The ‘R up’ rule. If there is an R in the short name of the test, like Chi squaRe and SpeaRman’s Rank, then the observed value (X2 or Rho) needs to be greater than or equal to the critical value for results to be considered statistically significant. If there is not an R in the short name of the test, like Sign, Wilcoxon or Mann Whitney, then the observed value (S, T, U) must be less than or equal to the critical value for results to be statistically significant.

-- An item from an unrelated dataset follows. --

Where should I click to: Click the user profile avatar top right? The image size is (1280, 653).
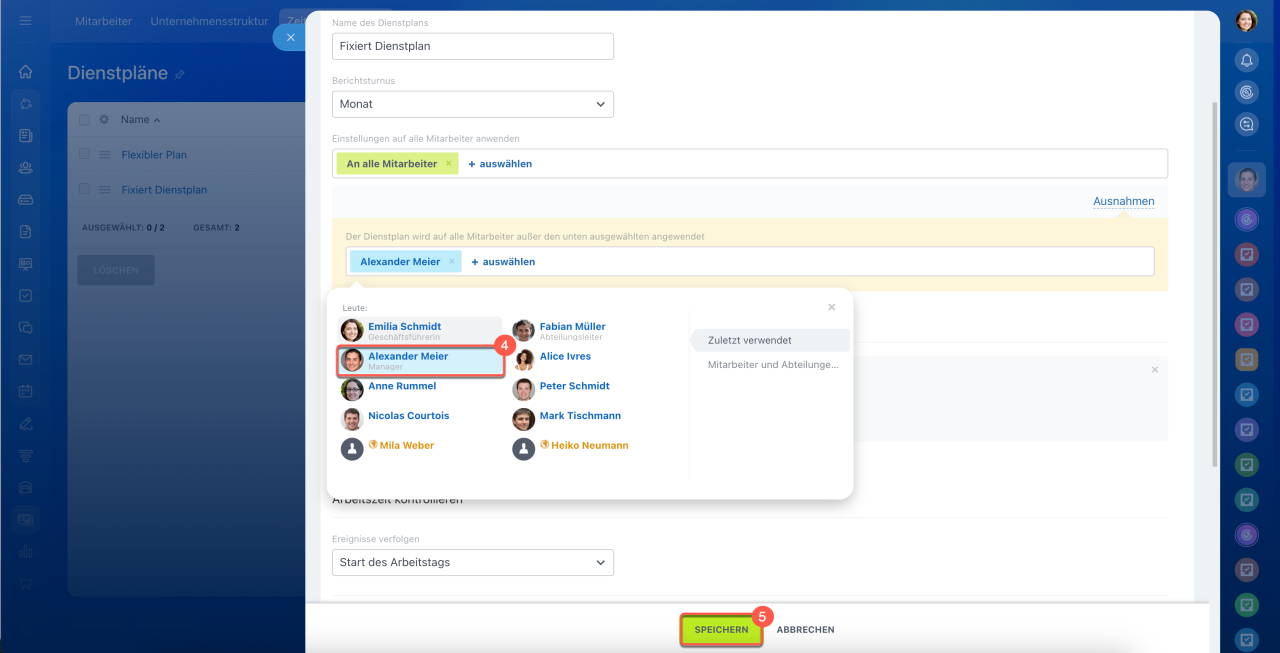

Example statistical statements for Sign, Wilcoxon and Mann Whitney
As the observed value is less than or equal to the critical value (…), the results are statistically significant at 0.05 level. Therefore, we accept the experimental hypothesis and reject the null hypothesis.
As the observed value is greater than or equal to the critical value (…), the results are not significant at 0.05 level. Therefore, we reject the experimental hypothesis and accept the null hypothesis.
Example statistical statements for Chi square and Spearman’s rank
As the observed value (X2, Rho) is greater than or equal to the critical value (…), the results are statistically significant at 0.05 level. Therefore, we accept the experimental hypothesis and reject the null hypothesis.
As the observed value (X2, Rho) is less than or equal to the critical value (…), the results are not significant at 0.05 level. Therefore, we reject the experimental hypothesis and accept the null hypothesis.